Evolving Role of Urgent Care Centers
The role of urgent care centers is growing, but that fact represents the only real consensus we have on the subject. There is a large discrepancy between sources as to the number of urgent care centers in the United States. The Urgent Care Association of America reports approximately 6,400 centers, while the American Academy of Urgent Care Medicine estimates numbers as high as 9,300. The difference most likely originates in the lack of standardization in states’ regulation of – and definition of – an urgent care center.
Many states define urgent care centers as a physician office with extended hours. However, some states try to regulate urgent care clinics through licensing procedures, while other states require a certificate of need for urgent care centers. These differences make standardization difficult, especially if an organization’s operation extends across state lines. Another issue lies in the fragmentation of health care, with many system leaders and administrators being concerned that the ease of access to an urgent care center will encourage people to forgo visits to their primary care physician.
Urgent care facilities will generally make it very clear to their patients that they have no interest in being a primary care facility. Their mission is not to see people for health screenings of check-ups; in fact, they will connect primary care physicians with patients who stop in for routine care. If they do come in for an urgent matter, such as a severe sore throat or earache, the urgent care center will treat them but then recommend the follow-up takes place at the primary care facility.
But today’s urgent care centers are also looking to take on the role of emergency room, positioning all urgent services under one roof, and providing a cost-savings for the consumer. However, it is a delicate balance – in order to operate as an emergency room, urgent care centers need the same resources as a traditional ER – an ambulance bay, 24/7 hours, emergency trained physicians and appropriate equipment. Having that type of overhead without supporting patient intake can be difficult financially. Urgent care centers taking on the role of emergency rooms need to convince the emergency medical service crews to bring patients to them – the ideal patient being one who needs emergency medical care, but not hospital admission. Centers operating as both urgent care and emergency care also need to understand insurance and regulatory implications, as they can run into billing confusion with insurance companies.

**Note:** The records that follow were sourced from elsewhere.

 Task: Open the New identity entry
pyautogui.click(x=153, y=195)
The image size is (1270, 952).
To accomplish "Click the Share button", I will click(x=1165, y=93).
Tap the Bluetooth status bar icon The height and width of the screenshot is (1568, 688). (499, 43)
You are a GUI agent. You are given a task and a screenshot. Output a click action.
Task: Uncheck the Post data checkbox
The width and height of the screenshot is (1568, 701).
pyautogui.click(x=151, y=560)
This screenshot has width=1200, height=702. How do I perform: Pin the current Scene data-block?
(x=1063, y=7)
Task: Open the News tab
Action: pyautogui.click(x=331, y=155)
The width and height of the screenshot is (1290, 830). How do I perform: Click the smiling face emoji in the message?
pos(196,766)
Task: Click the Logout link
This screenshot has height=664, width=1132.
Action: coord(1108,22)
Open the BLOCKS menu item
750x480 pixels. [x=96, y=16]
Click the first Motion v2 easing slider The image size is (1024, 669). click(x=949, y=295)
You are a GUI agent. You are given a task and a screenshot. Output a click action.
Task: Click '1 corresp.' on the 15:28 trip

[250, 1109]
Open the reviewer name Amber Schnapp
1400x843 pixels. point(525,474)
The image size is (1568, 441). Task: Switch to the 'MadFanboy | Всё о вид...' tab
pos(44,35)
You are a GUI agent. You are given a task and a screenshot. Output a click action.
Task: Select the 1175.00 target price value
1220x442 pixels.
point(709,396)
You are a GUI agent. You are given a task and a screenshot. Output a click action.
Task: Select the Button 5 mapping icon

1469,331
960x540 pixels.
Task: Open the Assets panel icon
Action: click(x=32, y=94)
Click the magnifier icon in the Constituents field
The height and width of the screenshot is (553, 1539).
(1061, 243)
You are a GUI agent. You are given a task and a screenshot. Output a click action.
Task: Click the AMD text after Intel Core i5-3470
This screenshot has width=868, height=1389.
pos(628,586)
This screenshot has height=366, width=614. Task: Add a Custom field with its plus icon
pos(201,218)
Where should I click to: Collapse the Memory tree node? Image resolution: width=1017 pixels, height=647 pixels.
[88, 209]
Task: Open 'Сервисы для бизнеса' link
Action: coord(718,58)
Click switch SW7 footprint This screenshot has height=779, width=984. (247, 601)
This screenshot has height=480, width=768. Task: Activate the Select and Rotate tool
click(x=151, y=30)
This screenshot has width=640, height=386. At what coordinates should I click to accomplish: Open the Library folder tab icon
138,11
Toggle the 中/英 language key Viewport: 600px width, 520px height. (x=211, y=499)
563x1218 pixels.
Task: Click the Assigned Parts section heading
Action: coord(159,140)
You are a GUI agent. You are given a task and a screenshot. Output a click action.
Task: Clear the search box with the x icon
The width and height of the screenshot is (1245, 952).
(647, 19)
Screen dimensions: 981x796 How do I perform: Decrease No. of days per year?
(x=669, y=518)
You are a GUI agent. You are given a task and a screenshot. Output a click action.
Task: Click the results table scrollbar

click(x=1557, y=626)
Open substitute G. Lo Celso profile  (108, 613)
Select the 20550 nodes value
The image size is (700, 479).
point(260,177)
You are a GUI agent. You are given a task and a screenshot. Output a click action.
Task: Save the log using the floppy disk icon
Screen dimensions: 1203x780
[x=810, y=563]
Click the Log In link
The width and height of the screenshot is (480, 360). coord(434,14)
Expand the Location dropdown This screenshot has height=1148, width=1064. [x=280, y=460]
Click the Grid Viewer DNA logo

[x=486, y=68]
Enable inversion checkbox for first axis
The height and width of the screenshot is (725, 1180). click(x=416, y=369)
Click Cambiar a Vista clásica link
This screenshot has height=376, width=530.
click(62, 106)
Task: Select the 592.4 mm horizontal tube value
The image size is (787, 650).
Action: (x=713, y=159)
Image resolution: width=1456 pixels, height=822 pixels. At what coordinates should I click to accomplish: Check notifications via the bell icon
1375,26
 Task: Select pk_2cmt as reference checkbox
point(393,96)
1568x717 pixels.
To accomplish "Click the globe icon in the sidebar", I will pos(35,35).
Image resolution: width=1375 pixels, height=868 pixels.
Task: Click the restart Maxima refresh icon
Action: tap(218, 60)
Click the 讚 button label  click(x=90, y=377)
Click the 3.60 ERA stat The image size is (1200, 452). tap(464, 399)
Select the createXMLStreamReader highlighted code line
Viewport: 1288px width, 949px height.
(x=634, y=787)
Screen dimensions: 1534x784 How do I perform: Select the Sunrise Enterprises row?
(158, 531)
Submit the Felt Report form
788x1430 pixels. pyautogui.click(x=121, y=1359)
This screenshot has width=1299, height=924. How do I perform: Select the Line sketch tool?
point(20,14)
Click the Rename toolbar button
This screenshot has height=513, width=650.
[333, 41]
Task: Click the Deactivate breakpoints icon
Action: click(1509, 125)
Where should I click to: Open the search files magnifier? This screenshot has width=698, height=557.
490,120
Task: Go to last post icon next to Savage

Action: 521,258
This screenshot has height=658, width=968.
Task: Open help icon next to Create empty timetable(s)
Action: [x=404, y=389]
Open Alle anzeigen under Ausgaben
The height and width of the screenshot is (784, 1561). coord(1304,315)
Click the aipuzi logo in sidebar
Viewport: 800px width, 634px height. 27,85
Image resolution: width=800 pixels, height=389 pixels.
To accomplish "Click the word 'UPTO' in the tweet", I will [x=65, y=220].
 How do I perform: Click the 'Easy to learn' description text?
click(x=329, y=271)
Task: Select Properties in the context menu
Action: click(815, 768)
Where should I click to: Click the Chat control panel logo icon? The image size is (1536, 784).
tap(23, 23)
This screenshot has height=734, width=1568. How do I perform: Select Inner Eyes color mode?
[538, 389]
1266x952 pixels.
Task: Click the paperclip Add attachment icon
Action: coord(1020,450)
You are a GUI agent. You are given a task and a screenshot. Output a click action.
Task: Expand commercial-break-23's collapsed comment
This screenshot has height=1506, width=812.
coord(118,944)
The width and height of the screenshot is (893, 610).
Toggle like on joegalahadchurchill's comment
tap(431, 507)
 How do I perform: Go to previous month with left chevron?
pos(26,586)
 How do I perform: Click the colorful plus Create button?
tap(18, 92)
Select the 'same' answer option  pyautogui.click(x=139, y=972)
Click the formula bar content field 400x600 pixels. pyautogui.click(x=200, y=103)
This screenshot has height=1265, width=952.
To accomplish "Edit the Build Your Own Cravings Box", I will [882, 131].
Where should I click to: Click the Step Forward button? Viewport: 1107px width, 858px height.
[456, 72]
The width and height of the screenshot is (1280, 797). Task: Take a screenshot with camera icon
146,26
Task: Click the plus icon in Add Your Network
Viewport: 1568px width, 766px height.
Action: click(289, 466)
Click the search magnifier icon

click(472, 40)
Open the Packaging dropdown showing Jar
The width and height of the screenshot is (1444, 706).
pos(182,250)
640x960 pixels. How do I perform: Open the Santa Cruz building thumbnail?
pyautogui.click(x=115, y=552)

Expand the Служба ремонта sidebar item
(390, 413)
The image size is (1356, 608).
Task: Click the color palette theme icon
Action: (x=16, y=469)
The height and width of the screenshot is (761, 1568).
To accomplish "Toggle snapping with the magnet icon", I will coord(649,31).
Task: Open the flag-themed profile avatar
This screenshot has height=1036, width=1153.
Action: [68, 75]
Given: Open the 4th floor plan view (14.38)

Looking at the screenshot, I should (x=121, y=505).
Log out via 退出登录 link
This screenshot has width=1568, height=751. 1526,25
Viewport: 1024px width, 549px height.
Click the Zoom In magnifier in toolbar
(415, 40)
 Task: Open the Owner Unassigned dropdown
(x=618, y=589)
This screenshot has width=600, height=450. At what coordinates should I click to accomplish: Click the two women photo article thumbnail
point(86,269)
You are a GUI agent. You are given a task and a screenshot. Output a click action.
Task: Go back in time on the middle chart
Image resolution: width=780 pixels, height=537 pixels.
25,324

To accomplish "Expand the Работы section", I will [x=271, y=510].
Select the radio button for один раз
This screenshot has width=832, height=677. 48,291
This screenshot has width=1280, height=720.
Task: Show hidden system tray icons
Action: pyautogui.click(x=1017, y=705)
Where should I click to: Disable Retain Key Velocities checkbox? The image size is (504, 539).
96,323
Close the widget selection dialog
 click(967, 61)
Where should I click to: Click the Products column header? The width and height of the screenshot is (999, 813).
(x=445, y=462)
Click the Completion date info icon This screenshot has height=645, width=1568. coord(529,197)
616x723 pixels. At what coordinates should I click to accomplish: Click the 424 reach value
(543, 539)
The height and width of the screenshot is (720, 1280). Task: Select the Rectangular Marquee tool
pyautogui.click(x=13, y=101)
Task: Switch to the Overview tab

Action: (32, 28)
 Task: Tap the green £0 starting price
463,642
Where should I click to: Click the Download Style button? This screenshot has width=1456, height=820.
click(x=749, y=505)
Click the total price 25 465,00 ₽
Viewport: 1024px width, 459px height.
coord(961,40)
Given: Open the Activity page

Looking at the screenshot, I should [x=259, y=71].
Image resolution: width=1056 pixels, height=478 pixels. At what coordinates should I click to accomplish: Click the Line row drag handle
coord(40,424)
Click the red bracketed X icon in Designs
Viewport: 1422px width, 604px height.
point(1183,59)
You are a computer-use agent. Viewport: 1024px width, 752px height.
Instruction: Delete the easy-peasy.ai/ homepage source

Competition is fierce for these patients; as would be expected. Because many emergency service crews still head for the traditional emergency room; urgent care centers are looking for additional revenue streams. One of the biggest contributors to increasing patient volume has been the rise in occupational medicine, worker injury cases and community health and fitness. Some have found urgent care to be an intuitive fit with these services, utilizing staff and resources that might otherwise be idle.
Cooperation with – rather than competition with – EDs is also a positive way to allow urgent care centers have a piece of the pie. For instance, communication between the two allow the urgent care facility to call the hospital to reserve a room should a patient need to be transferred for admittance; being open 24/7 also relieves the stress of trying to transfer all the patients out of the urgent care quickly and by closing time every evening.
The importance of education on all fronts is crucial to the evolution of urgent care centers. Primary care referring physicians and emergency vehicle crews should be briefed on the capabilities of an urgent care facility that has emergency room capability. Patients who are looking for convenience, shorter wait times and lower fees may find the model to be a perfect fit; as long as they understand both the capabilities and limitations of the model.